Marked by French colonial architecture and by post-independence African developments to the northeast and southwest, Brazzaville is located 500 kilometers inland, on the west banks of the Congo River, just below Malebo Pool, and has a city population of 1.37 million and metro population of over two million people. Republic of the Congo’s capital, it is the country’s administrative, financial and transit centre.
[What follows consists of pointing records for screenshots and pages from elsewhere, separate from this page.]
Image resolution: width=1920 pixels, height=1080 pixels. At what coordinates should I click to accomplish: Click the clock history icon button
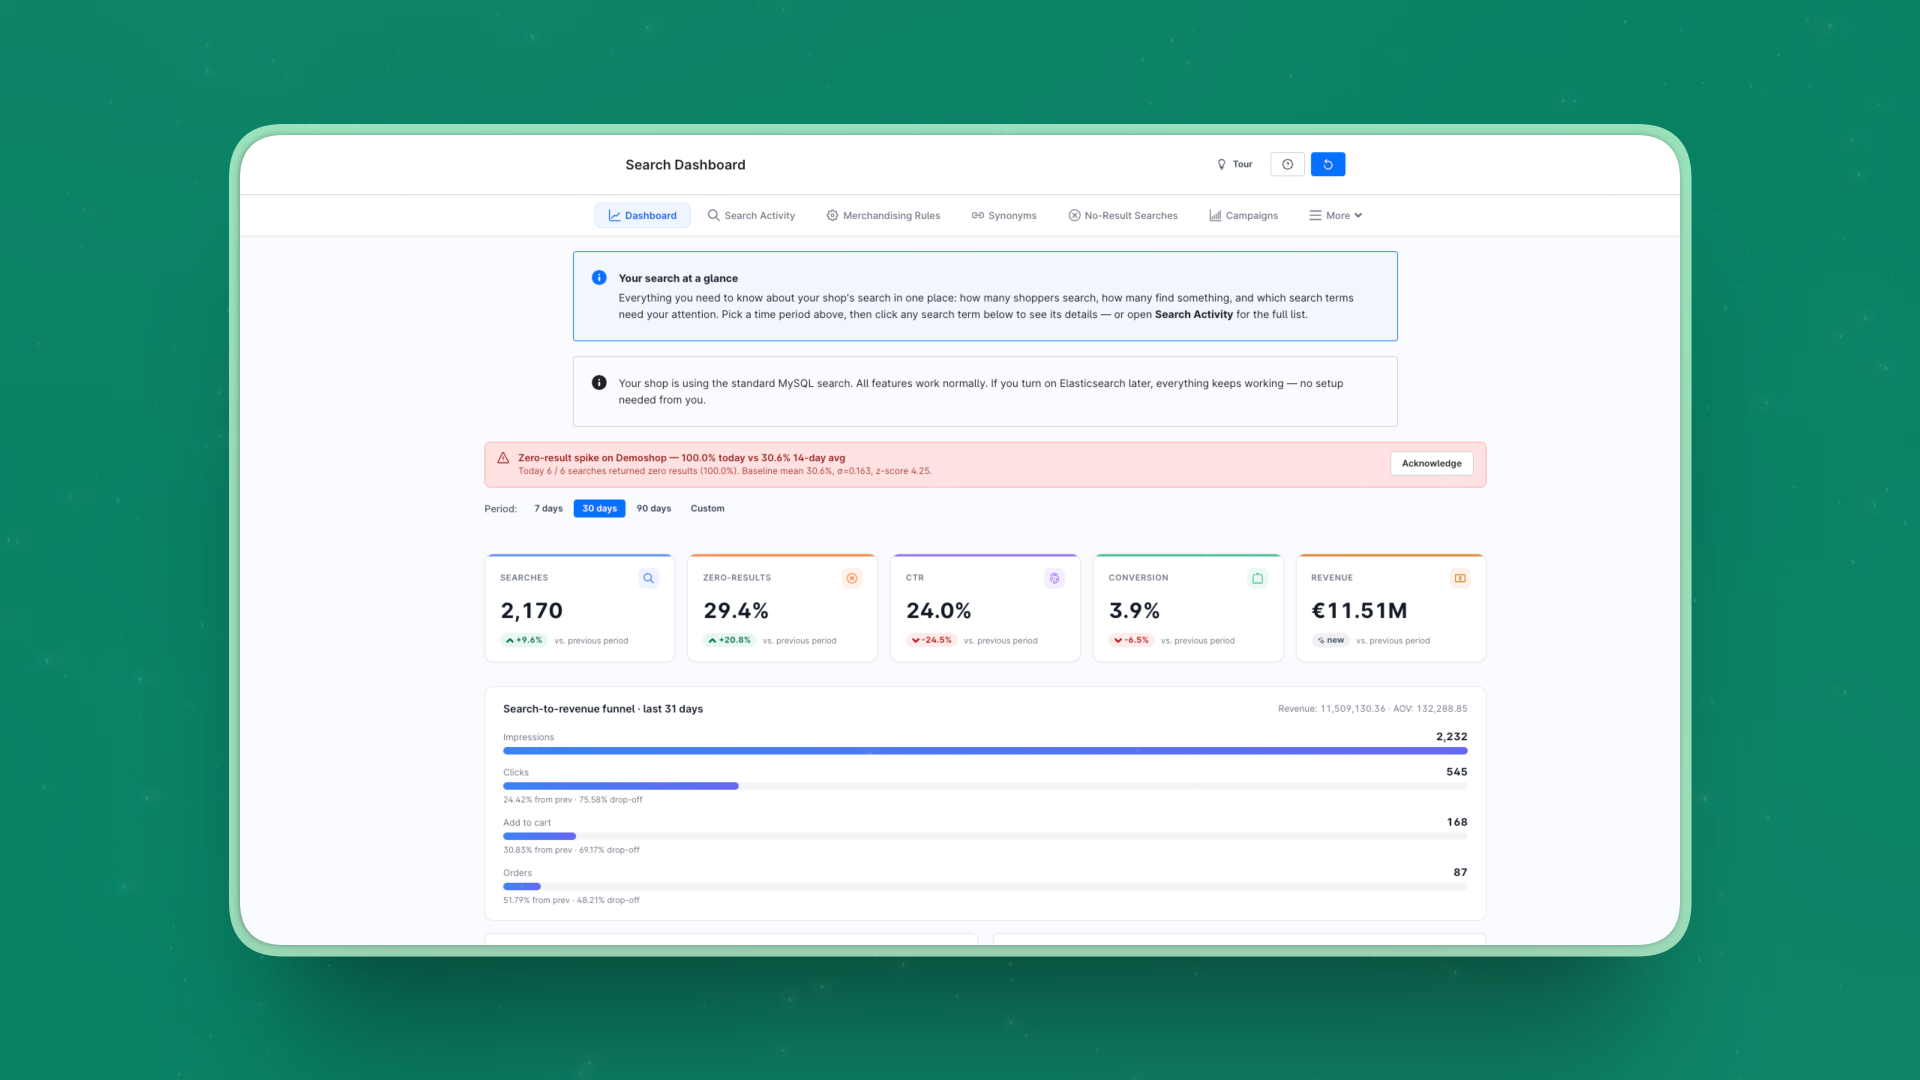tap(1287, 164)

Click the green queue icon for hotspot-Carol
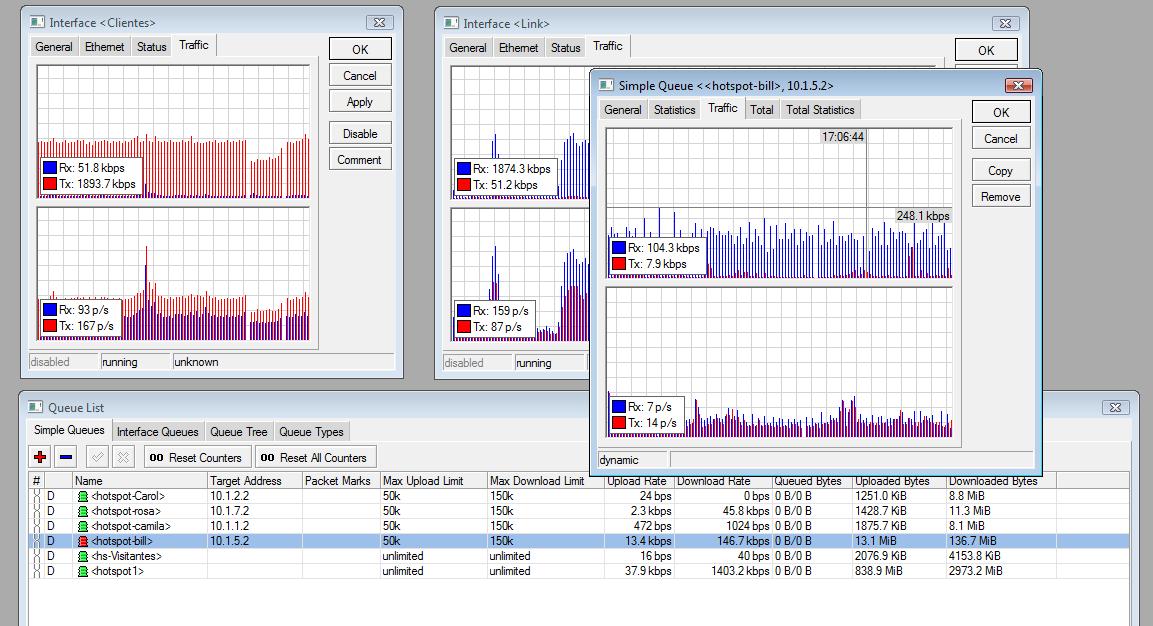click(x=82, y=496)
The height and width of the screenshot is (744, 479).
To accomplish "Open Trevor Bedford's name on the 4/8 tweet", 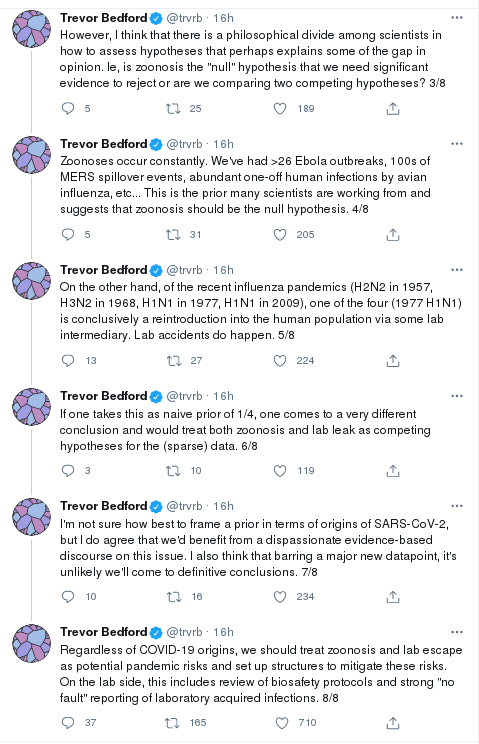I will pyautogui.click(x=103, y=144).
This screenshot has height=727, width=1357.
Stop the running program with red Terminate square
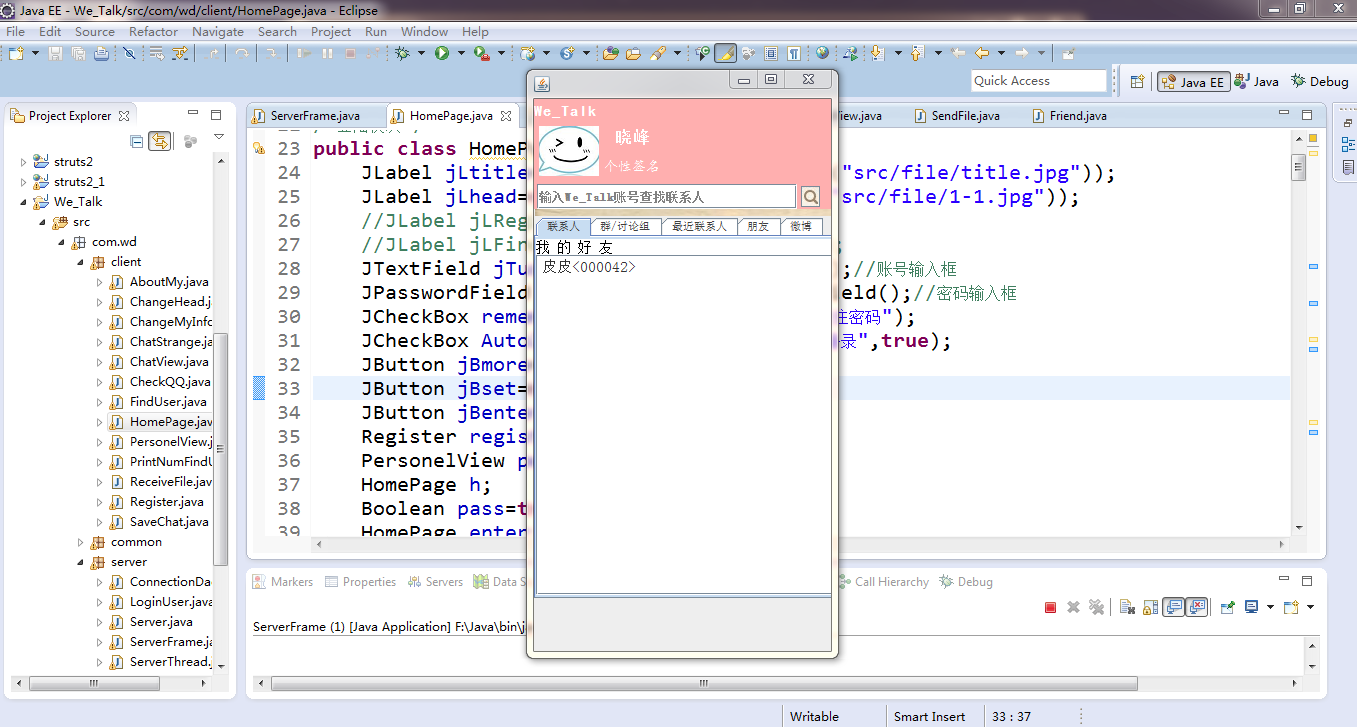point(1050,607)
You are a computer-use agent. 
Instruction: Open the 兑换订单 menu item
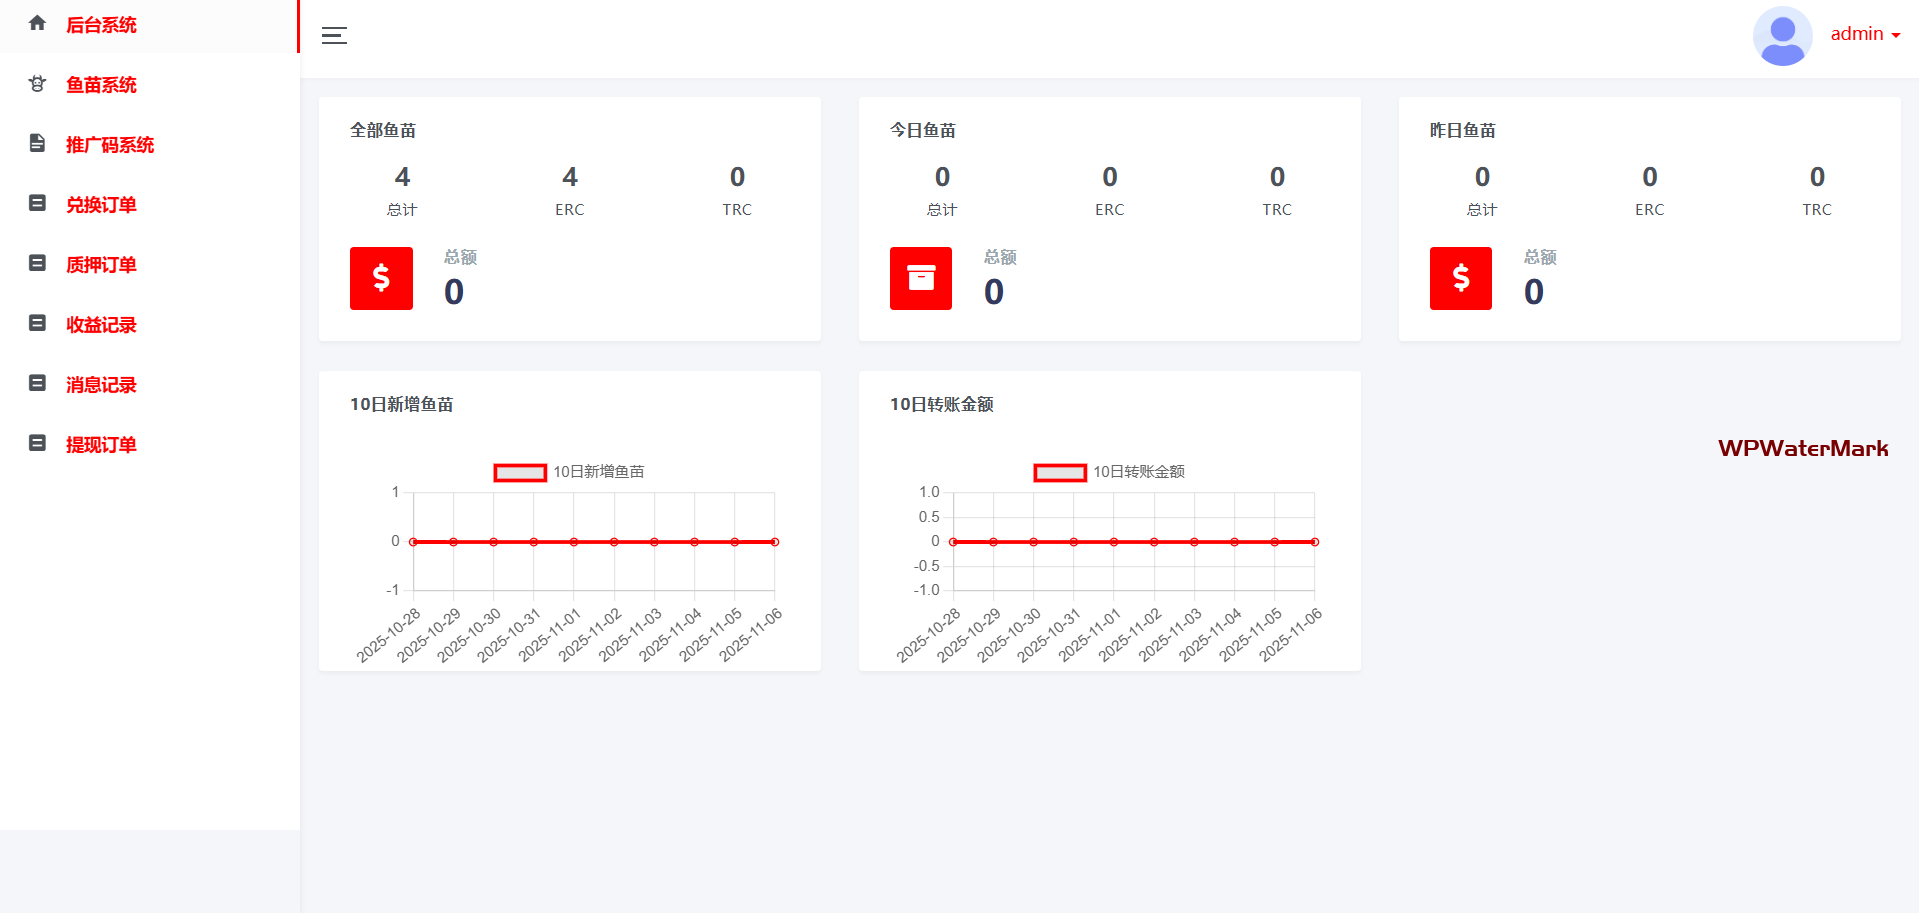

Owing to the peculiarities of its own history, it has a very different look and feel to bigger Kinshasa, the Democratic Republic of Congo’s own capital, situated directly across the river. However, it exists for exactly the same reason as its neighbor, both founded as inland ports, the river running south all but impossible to navigate. Named after explorer Pierre Savorgan de Brazza, it sits on land force-acquired in the name of France from the local King Makoko of the Teke in 1880, and was finally linked to ROC’s Atlantic port Porte Noire in 1934 by the Congo-Ocean railway, the building of which resulted in the estimated death of 17,000 Congolese.
Once the litmus test for the country’s historic upheavals, be they revolts against colonial powers, or successive coups during the post-independence years, or the civil wars of the 1990s, Brazzaville is today a relatively stable city, well-organised, it’s city centre perfectly walkable, the people most welcoming. For those keen to get out and about, there’s plenty to do. Views of Kinisha are best taken along La Corniche, a modern embankment along the River Congo. There are some great places to eat, Mami Wata and Ilys being two fine examples. The river’s rapids are viewable from several spots. Sightseeing tours take in Tour Nabember, the Institute Francais du Congo, Basilique Sainte-Anne, and Sacred Heart Cathedral. For two very different market experiences, Poto-Poto and Touristique are best, while artefacts, crafts and art are available at the likes of Tala Na Miso and Poto Poto Painting School.
All said and done, while possibly not as rich, varied and chaotic as Kinshasa, with which it is inevitably compared, Brazzaville is a great stop-over, full of things to do, and very much worth the visit.